## EXERCISE REQUIREMENTS
Transcribe the full listing so that each line reads as it does in the original.
+---+
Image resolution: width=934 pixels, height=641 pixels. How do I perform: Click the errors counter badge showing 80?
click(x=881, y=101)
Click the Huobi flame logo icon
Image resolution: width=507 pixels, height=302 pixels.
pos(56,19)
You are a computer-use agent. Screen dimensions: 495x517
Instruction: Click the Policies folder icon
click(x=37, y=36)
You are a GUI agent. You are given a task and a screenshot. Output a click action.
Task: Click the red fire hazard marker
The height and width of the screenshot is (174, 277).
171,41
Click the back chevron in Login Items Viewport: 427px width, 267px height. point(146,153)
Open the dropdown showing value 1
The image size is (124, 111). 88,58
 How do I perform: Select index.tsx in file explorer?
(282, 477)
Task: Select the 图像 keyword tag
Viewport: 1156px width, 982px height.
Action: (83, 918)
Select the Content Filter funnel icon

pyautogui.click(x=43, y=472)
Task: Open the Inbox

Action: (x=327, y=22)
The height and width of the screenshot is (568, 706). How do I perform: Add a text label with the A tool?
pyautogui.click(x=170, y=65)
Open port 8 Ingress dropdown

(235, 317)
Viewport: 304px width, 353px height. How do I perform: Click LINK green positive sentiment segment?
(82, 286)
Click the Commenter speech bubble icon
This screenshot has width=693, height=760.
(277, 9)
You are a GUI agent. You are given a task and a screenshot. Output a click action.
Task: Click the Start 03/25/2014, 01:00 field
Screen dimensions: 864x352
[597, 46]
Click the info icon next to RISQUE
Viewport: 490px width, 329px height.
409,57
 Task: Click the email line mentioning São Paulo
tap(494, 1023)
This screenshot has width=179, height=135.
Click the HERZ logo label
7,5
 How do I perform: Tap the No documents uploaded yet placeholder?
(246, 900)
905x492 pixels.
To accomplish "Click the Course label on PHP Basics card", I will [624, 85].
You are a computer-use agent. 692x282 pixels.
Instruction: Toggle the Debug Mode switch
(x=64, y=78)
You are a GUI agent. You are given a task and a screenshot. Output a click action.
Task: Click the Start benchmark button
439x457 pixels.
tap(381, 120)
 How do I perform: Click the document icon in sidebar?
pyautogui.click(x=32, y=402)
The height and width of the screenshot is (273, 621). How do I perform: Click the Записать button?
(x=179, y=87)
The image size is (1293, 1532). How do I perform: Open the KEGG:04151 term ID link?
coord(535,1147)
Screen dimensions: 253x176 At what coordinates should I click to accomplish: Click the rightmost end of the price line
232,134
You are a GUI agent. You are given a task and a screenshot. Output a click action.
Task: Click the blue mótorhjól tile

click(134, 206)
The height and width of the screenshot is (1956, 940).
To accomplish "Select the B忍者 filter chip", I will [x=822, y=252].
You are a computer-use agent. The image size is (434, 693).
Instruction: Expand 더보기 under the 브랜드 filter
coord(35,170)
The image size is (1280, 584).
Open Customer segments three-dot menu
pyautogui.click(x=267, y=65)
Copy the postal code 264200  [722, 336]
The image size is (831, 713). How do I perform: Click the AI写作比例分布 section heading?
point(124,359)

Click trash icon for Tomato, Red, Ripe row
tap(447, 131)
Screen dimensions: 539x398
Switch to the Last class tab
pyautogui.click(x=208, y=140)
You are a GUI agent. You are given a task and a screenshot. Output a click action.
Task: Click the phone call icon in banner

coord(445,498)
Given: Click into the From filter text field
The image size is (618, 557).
+---+
## TASK RESPONSE
Image resolution: width=934 pixels, height=641 pixels. How do I perform: Click the errors counter badge showing 80?
click(x=881, y=101)
Click the Huobi flame logo icon
Image resolution: width=507 pixels, height=302 pixels.
pos(56,19)
You are a computer-use agent. Screen dimensions: 495x517
Instruction: Click the Policies folder icon
click(x=37, y=36)
You are a GUI agent. You are given a task and a screenshot. Output a click action.
Task: Click the red fire hazard marker
The height and width of the screenshot is (174, 277).
171,41
Click the back chevron in Login Items Viewport: 427px width, 267px height. point(146,153)
Open the dropdown showing value 1
The image size is (124, 111). 88,58
 How do I perform: Select index.tsx in file explorer?
(282, 477)
Task: Select the 图像 keyword tag
Viewport: 1156px width, 982px height.
Action: (83, 918)
Select the Content Filter funnel icon

pyautogui.click(x=43, y=472)
Task: Open the Inbox

Action: (x=327, y=22)
The height and width of the screenshot is (568, 706). How do I perform: Add a text label with the A tool?
pyautogui.click(x=170, y=65)
Open port 8 Ingress dropdown

(235, 317)
Viewport: 304px width, 353px height. How do I perform: Click LINK green positive sentiment segment?
(82, 286)
Click the Commenter speech bubble icon
This screenshot has width=693, height=760.
(277, 9)
You are a GUI agent. You are given a task and a screenshot. Output a click action.
Task: Click the Start 03/25/2014, 01:00 field
Screen dimensions: 864x352
[597, 46]
Click the info icon next to RISQUE
Viewport: 490px width, 329px height.
409,57
 Task: Click the email line mentioning São Paulo
tap(494, 1023)
This screenshot has width=179, height=135.
Click the HERZ logo label
7,5
 How do I perform: Tap the No documents uploaded yet placeholder?
(246, 900)
905x492 pixels.
To accomplish "Click the Course label on PHP Basics card", I will [624, 85].
You are a computer-use agent. 692x282 pixels.
Instruction: Toggle the Debug Mode switch
(x=64, y=78)
You are a GUI agent. You are given a task and a screenshot. Output a click action.
Task: Click the Start benchmark button
439x457 pixels.
tap(381, 120)
 How do I perform: Click the document icon in sidebar?
pyautogui.click(x=32, y=402)
The height and width of the screenshot is (273, 621). How do I perform: Click the Записать button?
(x=179, y=87)
The image size is (1293, 1532). How do I perform: Open the KEGG:04151 term ID link?
coord(535,1147)
Screen dimensions: 253x176 At what coordinates should I click to accomplish: Click the rightmost end of the price line
232,134
You are a GUI agent. You are given a task and a screenshot. Output a click action.
Task: Click the blue mótorhjól tile

click(134, 206)
The height and width of the screenshot is (1956, 940).
To accomplish "Select the B忍者 filter chip", I will [x=822, y=252].
You are a computer-use agent. The image size is (434, 693).
Instruction: Expand 더보기 under the 브랜드 filter
coord(35,170)
The image size is (1280, 584).
Open Customer segments three-dot menu
pyautogui.click(x=267, y=65)
Copy the postal code 264200  [722, 336]
The image size is (831, 713). How do I perform: Click the AI写作比例分布 section heading?
point(124,359)

Click trash icon for Tomato, Red, Ripe row
tap(447, 131)
Screen dimensions: 539x398
Switch to the Last class tab
pyautogui.click(x=208, y=140)
You are a GUI agent. You are given a task and a screenshot. Output a click action.
Task: Click the phone call icon in banner

coord(445,498)
Given: Click into the From filter text field
The image size is (618, 557).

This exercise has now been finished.